Even with all the bumbling incompetence on display that day – an airforce who couldn’t scramble jets until after the worst had happened, a fire department and a police department that had spent so many years feuding they refused to collaborate, a fire department that had refused to upgrade its equipment to function in high rises, a security staff who told people not to panic and sent them back upstairs to their doom, and the Giuliani administration who ignoring advice of all their security experts) built their multi-million dollar Emergency Command Centre in WTC7 because it was trendy and thus had to spend all of 9/11 running emergency response from the streets after the North Tower fell on it – even leaving all that gross incompetence aside, most people managed to get out of the towers alive, and had the building code not been gutted in 1968, had the greed of developers not been given free reign, thousands more could have escaped to safety.

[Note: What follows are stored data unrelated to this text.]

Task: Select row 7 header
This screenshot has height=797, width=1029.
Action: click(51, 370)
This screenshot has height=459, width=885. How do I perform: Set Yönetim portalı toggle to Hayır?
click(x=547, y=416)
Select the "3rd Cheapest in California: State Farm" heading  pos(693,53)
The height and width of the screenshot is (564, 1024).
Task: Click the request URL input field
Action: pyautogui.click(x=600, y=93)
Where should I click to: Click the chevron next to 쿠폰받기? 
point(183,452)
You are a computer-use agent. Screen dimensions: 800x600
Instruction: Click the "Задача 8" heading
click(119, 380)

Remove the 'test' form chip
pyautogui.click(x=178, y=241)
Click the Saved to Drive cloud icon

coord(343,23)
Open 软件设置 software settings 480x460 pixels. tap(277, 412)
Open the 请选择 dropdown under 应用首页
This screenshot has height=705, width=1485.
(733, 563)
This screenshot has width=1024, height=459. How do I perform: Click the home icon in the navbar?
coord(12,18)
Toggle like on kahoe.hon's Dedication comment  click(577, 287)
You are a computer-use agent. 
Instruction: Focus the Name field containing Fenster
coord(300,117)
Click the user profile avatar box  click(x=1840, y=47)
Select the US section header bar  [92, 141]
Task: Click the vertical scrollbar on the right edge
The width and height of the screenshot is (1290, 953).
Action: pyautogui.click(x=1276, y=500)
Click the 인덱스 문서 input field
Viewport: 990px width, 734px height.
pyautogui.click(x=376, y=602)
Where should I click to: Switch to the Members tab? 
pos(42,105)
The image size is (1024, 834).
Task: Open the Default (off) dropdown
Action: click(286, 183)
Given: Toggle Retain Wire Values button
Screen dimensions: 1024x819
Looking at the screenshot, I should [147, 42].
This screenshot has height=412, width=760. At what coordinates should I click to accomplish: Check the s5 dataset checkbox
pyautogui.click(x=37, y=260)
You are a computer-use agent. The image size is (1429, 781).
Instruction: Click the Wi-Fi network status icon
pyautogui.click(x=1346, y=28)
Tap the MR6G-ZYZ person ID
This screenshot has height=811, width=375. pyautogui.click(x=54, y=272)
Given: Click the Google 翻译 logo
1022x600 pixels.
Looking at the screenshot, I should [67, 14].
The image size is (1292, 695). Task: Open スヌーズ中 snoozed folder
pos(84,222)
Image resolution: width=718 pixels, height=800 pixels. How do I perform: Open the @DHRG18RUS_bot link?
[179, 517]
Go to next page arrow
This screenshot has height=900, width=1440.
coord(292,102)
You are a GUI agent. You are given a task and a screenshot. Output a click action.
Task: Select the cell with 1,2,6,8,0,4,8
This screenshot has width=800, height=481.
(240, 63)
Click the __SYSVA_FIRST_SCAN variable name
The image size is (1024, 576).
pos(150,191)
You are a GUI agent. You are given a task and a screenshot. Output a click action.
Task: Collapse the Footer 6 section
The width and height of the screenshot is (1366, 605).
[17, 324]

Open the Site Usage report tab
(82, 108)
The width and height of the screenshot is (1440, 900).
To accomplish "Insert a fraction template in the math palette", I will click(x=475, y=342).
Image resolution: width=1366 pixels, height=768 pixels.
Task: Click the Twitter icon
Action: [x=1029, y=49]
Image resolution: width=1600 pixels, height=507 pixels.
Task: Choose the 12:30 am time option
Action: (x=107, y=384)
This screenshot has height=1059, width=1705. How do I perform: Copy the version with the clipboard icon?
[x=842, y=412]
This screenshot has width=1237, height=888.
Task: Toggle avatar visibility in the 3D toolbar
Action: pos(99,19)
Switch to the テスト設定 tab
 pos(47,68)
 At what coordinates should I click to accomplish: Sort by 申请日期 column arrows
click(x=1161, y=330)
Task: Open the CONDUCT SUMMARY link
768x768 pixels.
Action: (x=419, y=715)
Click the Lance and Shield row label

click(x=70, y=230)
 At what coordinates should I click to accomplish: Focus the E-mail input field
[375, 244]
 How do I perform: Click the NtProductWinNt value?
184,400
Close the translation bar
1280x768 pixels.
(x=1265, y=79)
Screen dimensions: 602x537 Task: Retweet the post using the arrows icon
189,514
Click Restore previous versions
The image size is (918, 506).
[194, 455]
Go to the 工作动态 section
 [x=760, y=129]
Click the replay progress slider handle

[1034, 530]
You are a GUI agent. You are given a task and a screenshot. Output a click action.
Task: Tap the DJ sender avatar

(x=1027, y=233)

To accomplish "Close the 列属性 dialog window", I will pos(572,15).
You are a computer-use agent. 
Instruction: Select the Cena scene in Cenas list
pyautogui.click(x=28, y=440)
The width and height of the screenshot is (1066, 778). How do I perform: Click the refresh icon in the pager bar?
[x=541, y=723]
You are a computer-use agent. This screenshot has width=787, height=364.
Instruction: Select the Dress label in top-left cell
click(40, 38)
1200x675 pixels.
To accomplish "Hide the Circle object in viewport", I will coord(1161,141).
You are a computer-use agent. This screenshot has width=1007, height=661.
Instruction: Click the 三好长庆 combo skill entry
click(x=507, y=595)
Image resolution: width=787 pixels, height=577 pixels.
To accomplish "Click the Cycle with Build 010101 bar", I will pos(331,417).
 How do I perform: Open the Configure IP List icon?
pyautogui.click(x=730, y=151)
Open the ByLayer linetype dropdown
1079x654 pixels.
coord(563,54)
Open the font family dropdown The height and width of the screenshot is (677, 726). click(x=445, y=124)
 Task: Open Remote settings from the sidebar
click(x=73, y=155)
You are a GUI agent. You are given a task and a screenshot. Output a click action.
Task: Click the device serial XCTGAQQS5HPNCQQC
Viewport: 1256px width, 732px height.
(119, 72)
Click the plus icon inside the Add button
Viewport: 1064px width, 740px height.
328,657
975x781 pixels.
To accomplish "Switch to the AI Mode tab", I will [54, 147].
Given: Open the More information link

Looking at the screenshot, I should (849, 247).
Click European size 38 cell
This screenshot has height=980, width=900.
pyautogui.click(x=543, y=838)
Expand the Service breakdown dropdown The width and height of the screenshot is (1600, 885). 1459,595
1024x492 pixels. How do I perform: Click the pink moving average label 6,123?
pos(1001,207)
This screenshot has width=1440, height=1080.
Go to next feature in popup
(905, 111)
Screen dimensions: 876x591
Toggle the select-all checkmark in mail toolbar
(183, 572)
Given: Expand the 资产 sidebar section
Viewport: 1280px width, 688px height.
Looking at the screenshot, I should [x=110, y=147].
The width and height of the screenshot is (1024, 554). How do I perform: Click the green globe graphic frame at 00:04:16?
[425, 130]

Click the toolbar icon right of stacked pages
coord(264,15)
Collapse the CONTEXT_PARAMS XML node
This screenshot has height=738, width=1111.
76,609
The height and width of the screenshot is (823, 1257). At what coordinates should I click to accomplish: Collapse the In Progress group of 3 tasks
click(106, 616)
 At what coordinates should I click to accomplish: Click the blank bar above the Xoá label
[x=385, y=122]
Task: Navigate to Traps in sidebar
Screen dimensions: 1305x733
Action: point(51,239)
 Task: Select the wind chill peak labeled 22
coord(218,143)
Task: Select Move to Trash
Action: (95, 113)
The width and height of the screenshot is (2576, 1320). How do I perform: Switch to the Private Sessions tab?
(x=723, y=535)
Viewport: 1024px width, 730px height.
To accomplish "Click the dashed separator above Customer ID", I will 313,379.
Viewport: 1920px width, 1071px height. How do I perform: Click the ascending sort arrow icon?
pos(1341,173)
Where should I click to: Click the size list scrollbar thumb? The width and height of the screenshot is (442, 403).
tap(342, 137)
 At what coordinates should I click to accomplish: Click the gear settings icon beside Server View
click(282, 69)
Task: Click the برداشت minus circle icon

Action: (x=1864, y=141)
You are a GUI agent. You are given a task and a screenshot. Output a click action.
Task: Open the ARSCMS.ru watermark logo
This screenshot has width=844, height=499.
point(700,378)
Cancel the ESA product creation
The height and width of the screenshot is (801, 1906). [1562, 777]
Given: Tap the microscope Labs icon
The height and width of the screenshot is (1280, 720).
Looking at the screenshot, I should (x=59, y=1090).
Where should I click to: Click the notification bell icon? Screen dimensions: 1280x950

When you commemorate 9/11, remember it as a day that thousands of Americans were murdered for the sake of filling a developer’s pockets with a little more rent money.

[The best work on this subject was and remains 102 Minutes: the Untold Story of the Fight to Survive inside the Twin Towers. Despite a title that sounds like its heralding a schmaltzy Lifetime movie, the book is, in fact, a searing indictment of institutional malfeasance and ineptitude by two excellent journalists, documenting the numerous failures, big and small, that killed so many. If at all possible, seek out the 10th anniversary edition that’s been updated with the most recent data and follows-up on the stories of some fo the people covered in the original text.

Dwyer, Jim, and Kevin Flynn. 102 Minutes: the Untold Story of the Fight to Survive inside the Twin Towers. New York: Times Books, 2006.